Aim of the task:
How many lines of the listing below contain the string "computer"? Reply with the number alone.
****************
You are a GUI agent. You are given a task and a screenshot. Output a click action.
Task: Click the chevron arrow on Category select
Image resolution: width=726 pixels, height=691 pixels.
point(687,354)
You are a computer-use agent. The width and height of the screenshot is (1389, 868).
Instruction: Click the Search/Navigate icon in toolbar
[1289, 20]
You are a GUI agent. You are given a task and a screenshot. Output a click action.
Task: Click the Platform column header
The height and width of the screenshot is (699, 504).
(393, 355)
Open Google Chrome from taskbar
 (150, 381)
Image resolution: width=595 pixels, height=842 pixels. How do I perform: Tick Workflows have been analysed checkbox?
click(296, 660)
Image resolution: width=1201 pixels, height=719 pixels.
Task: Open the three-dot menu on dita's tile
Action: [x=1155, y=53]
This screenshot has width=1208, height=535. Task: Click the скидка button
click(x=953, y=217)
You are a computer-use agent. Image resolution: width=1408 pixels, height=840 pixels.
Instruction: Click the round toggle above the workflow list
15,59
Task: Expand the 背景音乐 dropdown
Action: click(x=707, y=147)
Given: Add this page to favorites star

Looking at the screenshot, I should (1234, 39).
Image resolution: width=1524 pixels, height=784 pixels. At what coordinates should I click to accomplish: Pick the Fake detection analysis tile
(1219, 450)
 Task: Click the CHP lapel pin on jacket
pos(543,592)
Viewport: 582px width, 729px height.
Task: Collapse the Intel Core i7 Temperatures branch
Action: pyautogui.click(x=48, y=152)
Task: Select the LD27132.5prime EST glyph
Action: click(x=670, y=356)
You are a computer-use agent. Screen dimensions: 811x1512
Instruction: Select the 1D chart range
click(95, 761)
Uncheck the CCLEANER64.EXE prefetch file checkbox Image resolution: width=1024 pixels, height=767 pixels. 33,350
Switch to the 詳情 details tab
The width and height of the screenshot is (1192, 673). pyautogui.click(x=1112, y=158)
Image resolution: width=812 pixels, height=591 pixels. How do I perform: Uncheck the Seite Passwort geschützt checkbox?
****************
Written answer:
3